Czesc
Czy ktos miał podobna sytuacje?
Jakis czas temu kupiłem wygasającą domenę. Pod domena od lat była strona firmowa oferująca konkretne usługi, aczkolwiek nie unikalne - firm robiących to samo jest duzo. Nazwa jest w typie nazwy czynności, cos jak "MalowanieScian.pl" czy "NaprawaSamochodu.pl". W kazdym razie nie jest to ani nazwa własna, ani żadna nazwa czy znak tow zastrzeżony, co sprawdzałem na stronie UPRP.
Po kupnie tej domeny odezwalem sie do firmy, ktora poprzednio była właścicielem. Powiedzialem, ze zapomnieli przedłużyć i jestem nowym właścicielem, ze chetnie odsprzedam i niech sie zastanowią. Odezwali sie za kilka dni pismem od prawnika (mailowo), w którym groza mi podaniem na prokuraturę jesli nie oddam domeny dobrowolnie. Odpisałem, zeby sie nie wyglupiali i ze moja propozycja pozostaje aktualna. Domeny nie próbowałem sprzedać nikomu innemu, jest na parkingu.
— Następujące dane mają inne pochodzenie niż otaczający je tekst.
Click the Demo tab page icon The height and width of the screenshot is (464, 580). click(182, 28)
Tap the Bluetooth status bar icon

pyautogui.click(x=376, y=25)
Kilka dni temu dostałem listem poleconym wezwanie na komendę na przesłuchanie. Okazało sie ze ta firma naprawde złożyła pismo do prokuratury, ze ja im te domenę ukradłem i chce wymusić okup Policjant ktory mnie przesłuchiwał "w sprawie" mylił pojęcia, nie bardzo wiedział o co chodzi. Musiałem tłumaczyć, ze nie jestem hakerem, nie wlamalem sie na serwer firmy, itd. Generalnie spisał moje wyjaśnienia, straciłem blisko 3h, było nieprzyjemnie. Prokurator ma zadecydować czy postawić mi zarzuty czy nie.
Miał ktos podobna sytuacje? Nalezy sie bać?